BIZARRE SEX SECRETS TINY TIM TOOK TO GRAVE
TINY TIM died a lonely and tortured man, insiders have revealed to STAR.
They say the wacky singer-despite his naive, flower-child image-had a dark side he desperately tried
to keep secret.
"He lived a very sad life," says an insider. He was a mixture of weird behavior and confused
sexuality.
"It destroyed his first two marriages-and left him all but friendless at the end."
The end came Nov.30 when Tiny Tim collapsed on stage in Minneapolis while performing his trademark
song, Tiptoe Through The Tulips. He wes 66.
New York Post celebrity columnist Cindy Adams, a onetime friend who tried for years to help Tiny,
says: "If you can believe it, his real-life self was even freakier than his on-stage persona."
"He was, even in his younger days, someone with all the makings of what you could call a dirty old man.

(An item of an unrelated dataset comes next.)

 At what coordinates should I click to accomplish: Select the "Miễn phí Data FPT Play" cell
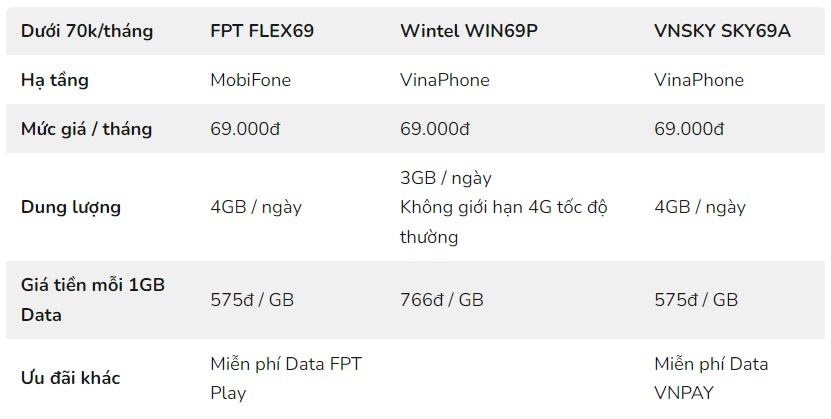286,378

Loved young girls. Loved the X-rated.
"Once, on a really quiet, private night, he said, 'If I hadn't become a singer, I'd have become a
preacher or a porno star.'"
At the height of his fame-when 40 million viewers watched his 1969 wedding on Johnny Carson's Tonight
Show-Tiny Tim dined with Marlon Brando, partied with Brigitte Bardot, befriende Liz Taylor and Warren
Beatty, and recorded with Cher.
But he was a troubled soul who wished he'd been born a woman; he paraded around in baggy women's
underwear; he never kissed a woman until he was in his 30's-and then felt he'd committed a sin; he was
so obsessed with cleanliness that he showered every time he went to the bathroom, and wore adult
diapers.
"He couldn't escape his obsessive-compulsive behavior," a source tells STAR. "In the end he was so
drained, there was nothing left of him."
Born Herbert Buckingham Khaury, a Lebanese-American, Tiny Tim had a lonely childhood. "It's hard
when you look so abnormal to the world," he would say years later. He was in his late 30s when he
fell in love for the first time and married his 17-year-old "Miss Vicki" on network TV.
What began as a Tonight Show publicity stunt ended up as a nightmare, Victoria Lombardi told STAR in
an exclusive interview last year.
"Tiny insisted we remain virgins until after we were married. He said he wanted to stay 'pure.'
"He admitted later that even though he'd never slept with a woman, he'd had sex with men ... He [also]
expressed his desire to be a woman more than once.
"Nothing happened between us sexually for six months.
"Throughout the time we were together, we had sex just enough to have had a daughter."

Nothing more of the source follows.